§ **Assigned task**
Make an exact copy of the records, omitting all images.

§ **Source data**
[Start of Attachment]
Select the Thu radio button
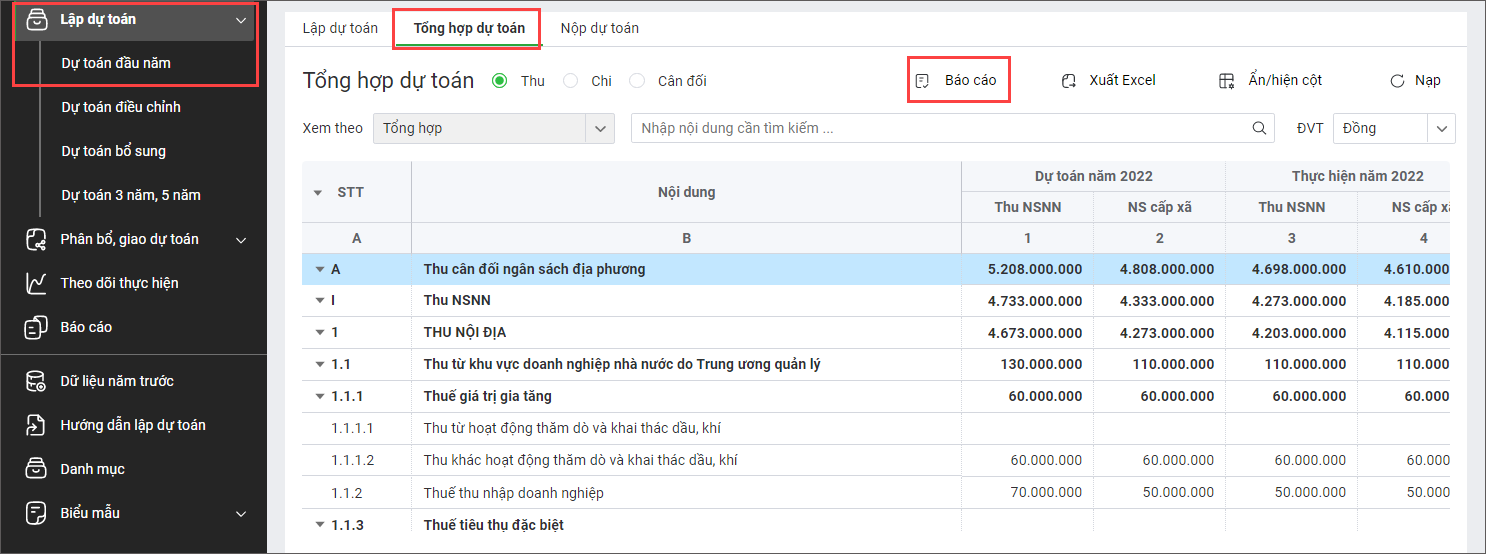This screenshot has height=554, width=1486. (x=500, y=81)
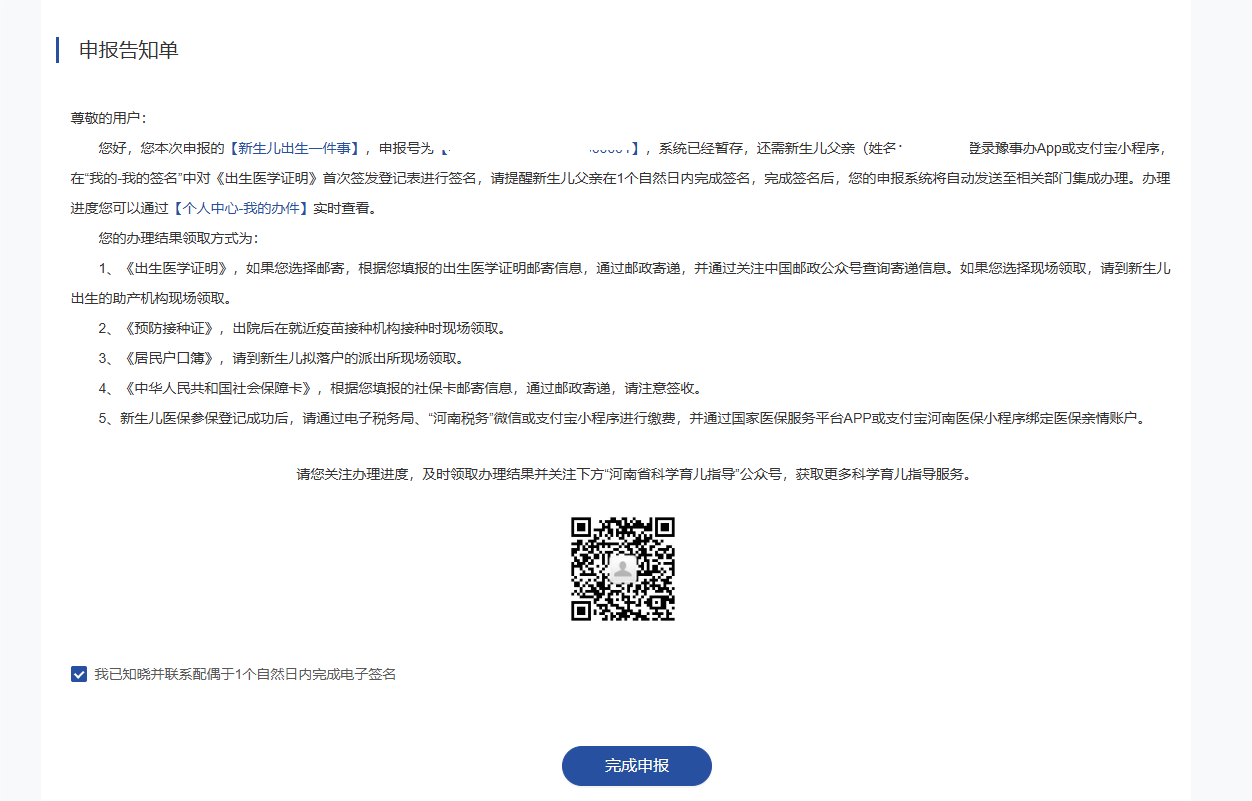Click the 完成申报 button
1252x801 pixels.
pyautogui.click(x=636, y=766)
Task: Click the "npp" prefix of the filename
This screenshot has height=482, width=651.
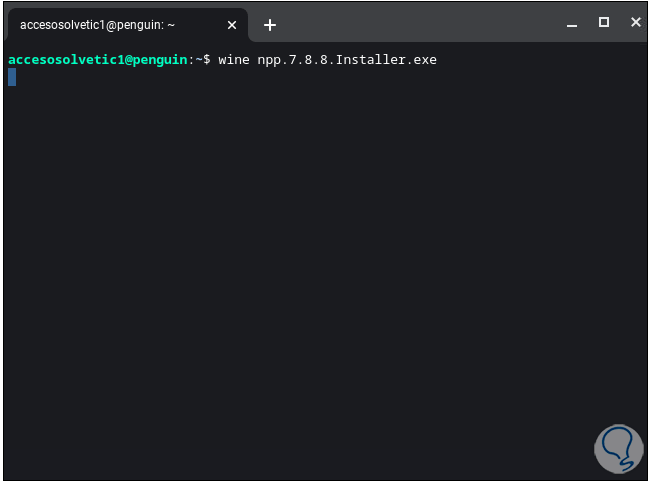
[End of Attachment]
§ **Task result**
Select the Thu radio button
This screenshot has height=554, width=1486. (x=500, y=81)
Click the 完成申报 button
1252x801 pixels.
pyautogui.click(x=636, y=766)
Task: Click the "npp" prefix of the filename
This screenshot has height=482, width=651.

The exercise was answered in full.